Aos 9 anos de idade, Kaê e a mãe vieram morar no Rio, cidade natal do pai da artista. Como muitos indígenas que vivem fora dos seus territórios de origem, a jovem maranhense conheceu desde cedo o preconceito contra os povos originários brasileiros e, particularmente, contra aqueles que migraram para zonas urbanas. “Nao se deixa de ser o que se é.
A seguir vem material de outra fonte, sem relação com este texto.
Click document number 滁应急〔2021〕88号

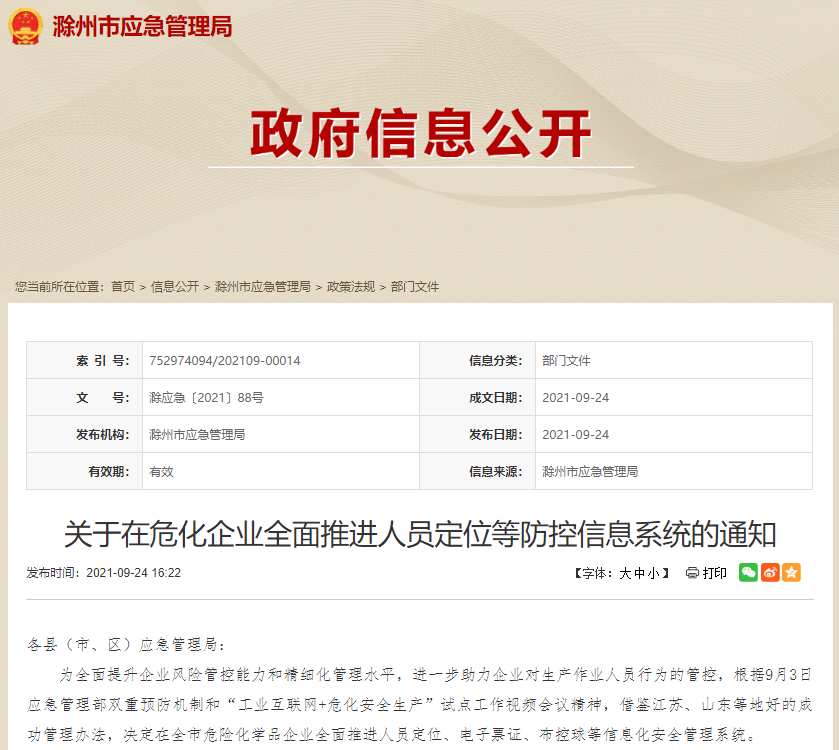206,398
E muitas vezes não é que as pessoas que queiram vir para a cidade, elas vêm por uma questão de sobrevivência”
Na adolescência, Kaê começou a buscar emprego e se deparou com uma realidade que não esperava e que a marcou profundamente: para ocupar postos de trabalho no setor de serviços, não podia expressar sua personalidade e suas origens. “Tem um preconceito muito grande nestes trabalhos formais, que não aceitam que a gente use as nossas artes, um brinco de pena, ou mesmo o jenipapo, que fica 15 dias na pele e não tem como tirar, e é uma coisa que é uma prática cultural nossa, de proteção”.
A cantora e compositora, que se apresenta nesta terça-feira (06) na Semana de Meio Ambiente do Museu do Amanhã, na zona portuária do Rio de Janeiro, conta que encontrou na música uma forma de se expressar e de se fazer ouvir sobre tudo o que ela tinha para falar e muitas vezes parecia que ninguém escutava. “Se eu não consigo trabalhar em algum lugar, eu preciso transmutar tudo isso que eu estou sentindo e de, uma forma ou de outra, estar seguindo nisso, indo nos lugares, levando essa mensagem para as pessoas”, afirma.
Em entrevista ao podcast Entre no Clima, a artista lamenta a falta de reconhecimento e de valorização dos indígenas que estão se adaptando ao meio urbano e também daqueles que permanecem nos seus territórios de origem — e que são um símbolo tão essencial de como deve ser a nossa relação com o meio ambiente, que nos acolhe e garante a sobrevivência da espécie humana. “A gente tem que estar questionando que avanço é esse, que mais está matando, não só os povos originários, como também os não indígenas. Porque essa colonização não faz bem para a saúde mental de ninguém e nem para a saúde física do próprio povo. Isso atinge a comida, o ar, a terra, e por aí vai”, afirma.
Unindo suas vivências urbanas com as origens indígenas, em suas obras, Kaê busca chamar a atenção para a existência — e a resistência — da pluralidade dos povos originários e mostrar que já não é mais preciso fazer uma longa viagem para conhecer melhor essas culturas ancestrais, pois elas podem estar bem mais perto do que as pessoas imaginam. “As vezes é um vizinho, um projeto, um coletivo, um povo que está resistindo em algum lugar e muitas pessoas não sabem. Tem até aldeias próximo das cidades, ou até dentro também, como a Aldeia Maracanã”. Resumindo sua busca, a artista diz que quer trazer para a música a existência do corpo indígena na cidade. “Não é porque a cidade invadiu e chegou, que a gente não está infelizmente inserido nela”.